Burglars and Home Security

When Erma Bombeck complained that it takes so long to secure the house (Detroit Free Press: 03-02-90) before she and her husband retired to bed because of increased crime I was amused. Because it sounded more like the neighborhood I lived in until recently – only a hair worse.

Burglarizing homes and stealing of cars at night while owners are enjoying their sleep is so common that securing homes and property has become very demanding. Our home was surrounded by an eight foot brick wall with jagged sharp glass along the top edge.

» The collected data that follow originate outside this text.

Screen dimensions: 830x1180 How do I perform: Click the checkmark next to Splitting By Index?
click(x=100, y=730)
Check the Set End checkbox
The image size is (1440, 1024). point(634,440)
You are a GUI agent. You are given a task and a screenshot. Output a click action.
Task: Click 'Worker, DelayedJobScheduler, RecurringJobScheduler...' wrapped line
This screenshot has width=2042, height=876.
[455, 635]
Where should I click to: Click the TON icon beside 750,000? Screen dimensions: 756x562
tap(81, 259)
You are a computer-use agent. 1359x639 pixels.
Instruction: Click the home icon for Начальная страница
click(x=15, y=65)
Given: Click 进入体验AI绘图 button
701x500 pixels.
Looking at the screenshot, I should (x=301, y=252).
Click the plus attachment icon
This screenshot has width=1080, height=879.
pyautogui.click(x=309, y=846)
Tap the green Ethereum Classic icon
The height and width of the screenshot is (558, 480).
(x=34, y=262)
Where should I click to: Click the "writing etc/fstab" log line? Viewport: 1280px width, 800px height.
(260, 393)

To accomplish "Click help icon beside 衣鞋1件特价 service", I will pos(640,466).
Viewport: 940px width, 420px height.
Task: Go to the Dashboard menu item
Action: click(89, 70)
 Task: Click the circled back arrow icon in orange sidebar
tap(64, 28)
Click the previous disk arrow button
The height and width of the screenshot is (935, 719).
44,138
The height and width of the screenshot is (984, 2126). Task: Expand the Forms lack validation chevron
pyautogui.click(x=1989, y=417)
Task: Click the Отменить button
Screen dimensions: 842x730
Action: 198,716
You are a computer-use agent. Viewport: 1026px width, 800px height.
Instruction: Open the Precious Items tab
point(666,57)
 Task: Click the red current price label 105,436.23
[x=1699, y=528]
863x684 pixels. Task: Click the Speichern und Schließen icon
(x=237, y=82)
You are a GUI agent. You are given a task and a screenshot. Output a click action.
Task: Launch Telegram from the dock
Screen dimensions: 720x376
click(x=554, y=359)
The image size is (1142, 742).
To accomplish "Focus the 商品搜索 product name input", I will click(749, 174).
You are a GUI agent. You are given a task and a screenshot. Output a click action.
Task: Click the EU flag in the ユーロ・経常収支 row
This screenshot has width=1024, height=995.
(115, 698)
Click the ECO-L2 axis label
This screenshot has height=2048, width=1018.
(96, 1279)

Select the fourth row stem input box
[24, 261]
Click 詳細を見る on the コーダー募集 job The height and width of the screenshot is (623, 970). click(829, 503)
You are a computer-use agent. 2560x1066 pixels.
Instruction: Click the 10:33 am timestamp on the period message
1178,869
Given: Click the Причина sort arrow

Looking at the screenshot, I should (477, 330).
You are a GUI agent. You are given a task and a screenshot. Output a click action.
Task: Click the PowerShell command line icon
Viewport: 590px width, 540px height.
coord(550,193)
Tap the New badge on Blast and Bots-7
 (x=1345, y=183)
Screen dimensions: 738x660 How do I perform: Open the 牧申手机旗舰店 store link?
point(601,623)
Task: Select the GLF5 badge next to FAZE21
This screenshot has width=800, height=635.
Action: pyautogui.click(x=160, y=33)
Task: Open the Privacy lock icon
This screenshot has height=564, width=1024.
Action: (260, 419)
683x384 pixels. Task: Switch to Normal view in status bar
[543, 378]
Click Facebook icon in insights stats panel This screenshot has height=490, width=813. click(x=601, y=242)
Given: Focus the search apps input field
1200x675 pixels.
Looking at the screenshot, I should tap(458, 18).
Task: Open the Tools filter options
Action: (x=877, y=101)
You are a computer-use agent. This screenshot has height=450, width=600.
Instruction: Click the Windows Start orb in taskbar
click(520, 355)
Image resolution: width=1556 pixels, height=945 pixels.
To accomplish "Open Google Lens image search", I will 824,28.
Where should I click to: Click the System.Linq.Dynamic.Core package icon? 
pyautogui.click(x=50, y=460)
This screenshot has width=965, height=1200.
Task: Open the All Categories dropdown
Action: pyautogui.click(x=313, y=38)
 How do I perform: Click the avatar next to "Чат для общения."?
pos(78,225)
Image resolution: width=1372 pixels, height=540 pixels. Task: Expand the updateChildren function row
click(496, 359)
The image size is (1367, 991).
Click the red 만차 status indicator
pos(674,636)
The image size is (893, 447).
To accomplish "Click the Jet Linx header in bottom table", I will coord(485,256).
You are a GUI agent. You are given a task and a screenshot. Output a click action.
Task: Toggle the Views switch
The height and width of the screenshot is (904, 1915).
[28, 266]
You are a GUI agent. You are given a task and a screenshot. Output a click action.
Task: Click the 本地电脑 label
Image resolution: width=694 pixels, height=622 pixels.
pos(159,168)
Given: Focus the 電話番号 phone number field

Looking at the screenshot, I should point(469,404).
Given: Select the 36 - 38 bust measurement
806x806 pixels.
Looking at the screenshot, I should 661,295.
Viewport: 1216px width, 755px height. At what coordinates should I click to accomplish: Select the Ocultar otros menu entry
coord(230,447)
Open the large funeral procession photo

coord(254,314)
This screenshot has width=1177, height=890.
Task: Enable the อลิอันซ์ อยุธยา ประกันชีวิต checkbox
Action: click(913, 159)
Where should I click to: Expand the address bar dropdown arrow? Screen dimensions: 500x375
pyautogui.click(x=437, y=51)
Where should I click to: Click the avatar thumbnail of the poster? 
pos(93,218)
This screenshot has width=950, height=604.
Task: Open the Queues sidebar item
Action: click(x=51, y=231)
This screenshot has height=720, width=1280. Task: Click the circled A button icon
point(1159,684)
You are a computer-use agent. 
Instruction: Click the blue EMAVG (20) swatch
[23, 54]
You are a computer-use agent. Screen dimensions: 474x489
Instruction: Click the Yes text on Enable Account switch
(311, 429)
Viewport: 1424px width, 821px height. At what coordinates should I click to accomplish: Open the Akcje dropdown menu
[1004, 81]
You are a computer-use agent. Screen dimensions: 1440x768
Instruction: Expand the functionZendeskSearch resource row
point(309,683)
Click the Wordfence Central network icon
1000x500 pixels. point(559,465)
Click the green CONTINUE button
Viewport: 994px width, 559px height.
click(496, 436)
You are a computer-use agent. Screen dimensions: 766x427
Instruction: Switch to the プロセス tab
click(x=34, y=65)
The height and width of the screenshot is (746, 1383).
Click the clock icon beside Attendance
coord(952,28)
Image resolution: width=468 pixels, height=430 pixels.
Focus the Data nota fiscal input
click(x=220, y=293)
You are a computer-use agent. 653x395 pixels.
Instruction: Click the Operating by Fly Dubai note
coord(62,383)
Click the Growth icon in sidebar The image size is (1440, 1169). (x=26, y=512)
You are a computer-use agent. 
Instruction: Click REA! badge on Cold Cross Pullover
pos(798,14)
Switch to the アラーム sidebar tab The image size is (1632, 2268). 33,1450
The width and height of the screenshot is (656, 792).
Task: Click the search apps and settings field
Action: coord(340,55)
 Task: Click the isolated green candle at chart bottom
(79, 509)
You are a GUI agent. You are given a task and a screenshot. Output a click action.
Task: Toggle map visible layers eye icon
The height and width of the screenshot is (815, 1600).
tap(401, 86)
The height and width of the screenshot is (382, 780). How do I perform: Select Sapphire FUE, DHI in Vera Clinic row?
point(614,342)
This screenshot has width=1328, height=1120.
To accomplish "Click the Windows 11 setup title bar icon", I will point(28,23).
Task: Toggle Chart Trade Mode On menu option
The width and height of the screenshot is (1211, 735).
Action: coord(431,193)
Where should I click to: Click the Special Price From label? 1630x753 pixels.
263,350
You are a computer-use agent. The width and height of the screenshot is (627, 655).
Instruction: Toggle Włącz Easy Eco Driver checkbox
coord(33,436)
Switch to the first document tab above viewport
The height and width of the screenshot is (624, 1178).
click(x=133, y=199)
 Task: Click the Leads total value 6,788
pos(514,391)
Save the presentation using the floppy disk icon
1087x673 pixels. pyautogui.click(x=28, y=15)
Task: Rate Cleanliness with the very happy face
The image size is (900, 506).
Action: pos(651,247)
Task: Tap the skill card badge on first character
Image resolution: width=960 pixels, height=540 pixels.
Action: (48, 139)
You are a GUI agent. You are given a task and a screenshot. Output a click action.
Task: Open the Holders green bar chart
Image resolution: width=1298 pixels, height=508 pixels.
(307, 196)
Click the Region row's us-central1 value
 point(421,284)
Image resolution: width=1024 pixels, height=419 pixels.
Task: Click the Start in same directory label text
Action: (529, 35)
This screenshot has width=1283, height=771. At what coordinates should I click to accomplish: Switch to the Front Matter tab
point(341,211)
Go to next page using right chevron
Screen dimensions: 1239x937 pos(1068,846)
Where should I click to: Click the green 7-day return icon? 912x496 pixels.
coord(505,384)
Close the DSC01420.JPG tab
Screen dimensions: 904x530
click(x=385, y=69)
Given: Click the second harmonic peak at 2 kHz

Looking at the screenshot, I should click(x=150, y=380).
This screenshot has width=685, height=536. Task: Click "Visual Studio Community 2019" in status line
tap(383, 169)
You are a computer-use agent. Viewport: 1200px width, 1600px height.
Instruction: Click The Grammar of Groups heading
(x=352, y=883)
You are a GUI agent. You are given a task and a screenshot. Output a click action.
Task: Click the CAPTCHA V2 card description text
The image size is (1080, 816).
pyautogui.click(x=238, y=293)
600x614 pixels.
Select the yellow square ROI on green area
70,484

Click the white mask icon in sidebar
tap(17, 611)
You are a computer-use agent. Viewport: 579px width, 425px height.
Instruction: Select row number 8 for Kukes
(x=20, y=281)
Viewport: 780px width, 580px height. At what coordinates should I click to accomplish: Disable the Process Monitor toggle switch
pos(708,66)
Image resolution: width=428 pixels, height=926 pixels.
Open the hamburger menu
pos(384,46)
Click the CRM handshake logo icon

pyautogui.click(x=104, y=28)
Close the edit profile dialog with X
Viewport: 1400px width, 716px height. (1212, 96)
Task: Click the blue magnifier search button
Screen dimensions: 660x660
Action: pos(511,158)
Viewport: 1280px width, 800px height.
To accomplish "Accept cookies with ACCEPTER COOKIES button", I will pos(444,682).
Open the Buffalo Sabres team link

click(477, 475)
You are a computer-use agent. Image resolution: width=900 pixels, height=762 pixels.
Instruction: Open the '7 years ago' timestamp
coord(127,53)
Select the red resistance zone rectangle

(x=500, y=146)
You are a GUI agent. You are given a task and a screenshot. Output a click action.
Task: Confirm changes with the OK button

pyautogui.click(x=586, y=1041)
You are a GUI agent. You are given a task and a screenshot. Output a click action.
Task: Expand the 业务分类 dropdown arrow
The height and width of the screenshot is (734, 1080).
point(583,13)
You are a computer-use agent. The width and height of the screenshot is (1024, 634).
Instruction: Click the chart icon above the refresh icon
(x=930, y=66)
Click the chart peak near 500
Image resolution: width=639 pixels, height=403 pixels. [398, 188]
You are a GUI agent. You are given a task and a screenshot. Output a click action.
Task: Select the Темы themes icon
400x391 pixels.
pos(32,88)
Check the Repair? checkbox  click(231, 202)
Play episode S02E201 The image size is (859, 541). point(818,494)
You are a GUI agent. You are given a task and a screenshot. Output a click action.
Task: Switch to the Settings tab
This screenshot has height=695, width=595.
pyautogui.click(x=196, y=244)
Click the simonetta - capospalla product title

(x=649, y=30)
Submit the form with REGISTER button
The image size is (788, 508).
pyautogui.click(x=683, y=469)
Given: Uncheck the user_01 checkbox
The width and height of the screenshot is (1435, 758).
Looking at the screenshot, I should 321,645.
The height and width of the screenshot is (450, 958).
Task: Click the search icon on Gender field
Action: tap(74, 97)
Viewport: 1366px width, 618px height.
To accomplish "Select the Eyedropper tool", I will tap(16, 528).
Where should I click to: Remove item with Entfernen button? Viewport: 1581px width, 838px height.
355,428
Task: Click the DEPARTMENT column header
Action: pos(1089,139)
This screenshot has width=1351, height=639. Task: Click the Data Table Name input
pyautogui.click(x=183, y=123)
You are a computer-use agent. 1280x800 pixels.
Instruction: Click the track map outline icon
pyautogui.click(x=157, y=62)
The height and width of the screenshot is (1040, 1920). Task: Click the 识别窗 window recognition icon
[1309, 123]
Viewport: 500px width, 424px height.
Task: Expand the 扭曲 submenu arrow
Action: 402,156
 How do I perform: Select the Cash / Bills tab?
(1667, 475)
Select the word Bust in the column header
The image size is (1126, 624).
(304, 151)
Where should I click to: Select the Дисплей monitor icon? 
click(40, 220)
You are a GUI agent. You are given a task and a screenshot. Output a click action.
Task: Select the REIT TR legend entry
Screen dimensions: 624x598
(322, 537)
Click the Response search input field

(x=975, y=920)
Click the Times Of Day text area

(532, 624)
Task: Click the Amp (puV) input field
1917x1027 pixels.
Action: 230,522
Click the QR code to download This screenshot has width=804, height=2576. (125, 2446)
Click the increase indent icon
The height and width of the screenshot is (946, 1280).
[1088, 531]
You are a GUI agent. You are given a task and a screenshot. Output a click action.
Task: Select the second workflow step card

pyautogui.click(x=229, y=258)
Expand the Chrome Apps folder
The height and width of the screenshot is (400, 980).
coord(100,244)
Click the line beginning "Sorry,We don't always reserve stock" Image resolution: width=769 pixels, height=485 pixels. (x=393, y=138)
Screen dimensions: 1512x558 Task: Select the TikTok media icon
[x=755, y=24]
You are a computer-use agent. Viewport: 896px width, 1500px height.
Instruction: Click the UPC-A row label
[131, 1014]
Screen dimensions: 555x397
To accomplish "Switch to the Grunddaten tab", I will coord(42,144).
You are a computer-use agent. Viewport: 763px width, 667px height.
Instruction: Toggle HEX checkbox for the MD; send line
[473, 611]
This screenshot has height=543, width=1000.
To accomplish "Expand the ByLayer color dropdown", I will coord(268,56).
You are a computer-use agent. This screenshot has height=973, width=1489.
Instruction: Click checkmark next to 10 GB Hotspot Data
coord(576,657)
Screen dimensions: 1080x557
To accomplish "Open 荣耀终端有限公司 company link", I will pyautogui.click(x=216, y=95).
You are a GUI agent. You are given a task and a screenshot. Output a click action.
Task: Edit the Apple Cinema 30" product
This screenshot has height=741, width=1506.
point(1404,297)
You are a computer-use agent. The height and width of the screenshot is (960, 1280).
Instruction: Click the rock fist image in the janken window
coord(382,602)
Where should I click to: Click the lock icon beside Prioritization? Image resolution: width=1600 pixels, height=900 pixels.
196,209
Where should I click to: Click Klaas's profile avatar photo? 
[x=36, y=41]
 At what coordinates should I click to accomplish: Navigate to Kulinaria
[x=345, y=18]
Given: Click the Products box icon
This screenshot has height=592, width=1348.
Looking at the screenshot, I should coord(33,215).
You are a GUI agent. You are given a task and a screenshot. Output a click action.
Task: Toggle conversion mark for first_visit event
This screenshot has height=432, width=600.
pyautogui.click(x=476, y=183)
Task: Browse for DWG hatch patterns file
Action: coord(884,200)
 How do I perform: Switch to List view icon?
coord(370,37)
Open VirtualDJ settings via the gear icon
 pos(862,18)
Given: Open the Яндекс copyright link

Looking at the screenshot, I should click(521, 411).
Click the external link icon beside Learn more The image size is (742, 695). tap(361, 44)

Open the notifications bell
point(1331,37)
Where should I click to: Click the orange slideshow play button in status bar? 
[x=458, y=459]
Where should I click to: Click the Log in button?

Before going to bed every night the security routine was that we first locked the metal front gate between the walls entrance. We made sure the two dogs were fed, alive, and barking and the outside security lights were switched on. Then I practically disassembled the automobile engine and took it to the security of our bedroom upstairs. The front and back doors were triple locked and all windows around the house were shut. Valuables like T.V, stereo, and computers had to be shipped from the living room to our bedroom. All the doors leading from the kitchen to the dining to the living room were locked. In the morning all of this had to be undone including reinstalling the car engine before driving the kids to school at 7 a.m. The bit about undoing the car engine might be a little exaggerated but doesn’t this sound like What Erma Bombeck was describing but only a tad worse?

Incidentally, this was life in the Capital City of Lusaka in my home country of Zambia until recently in December 1989. Yes, many Americans and millions of Zambians live there and it is no more dangerous than in many neighborhoods here. My wife and I and the two American neighbors we knew were never robbed. Except one  time when I parked down town Lusaka and my spare tire  was stolen. But then I had parked there safely millions of times before the incident. Perhaps the lesson in all of this is that it doesn’t matter where you live in an urban environment these days, the world is becoming more similar than different. Urban crime is escalating in most cities of the world.

****Unpublished article to the features editor of the Detroit Free Press, 321 W. Lafayette, Detroit, MI 48231, 7th March, 1990. After many visits to Lusaka in Zambia since 1990, the urban crime is not as bad as it was in 1989.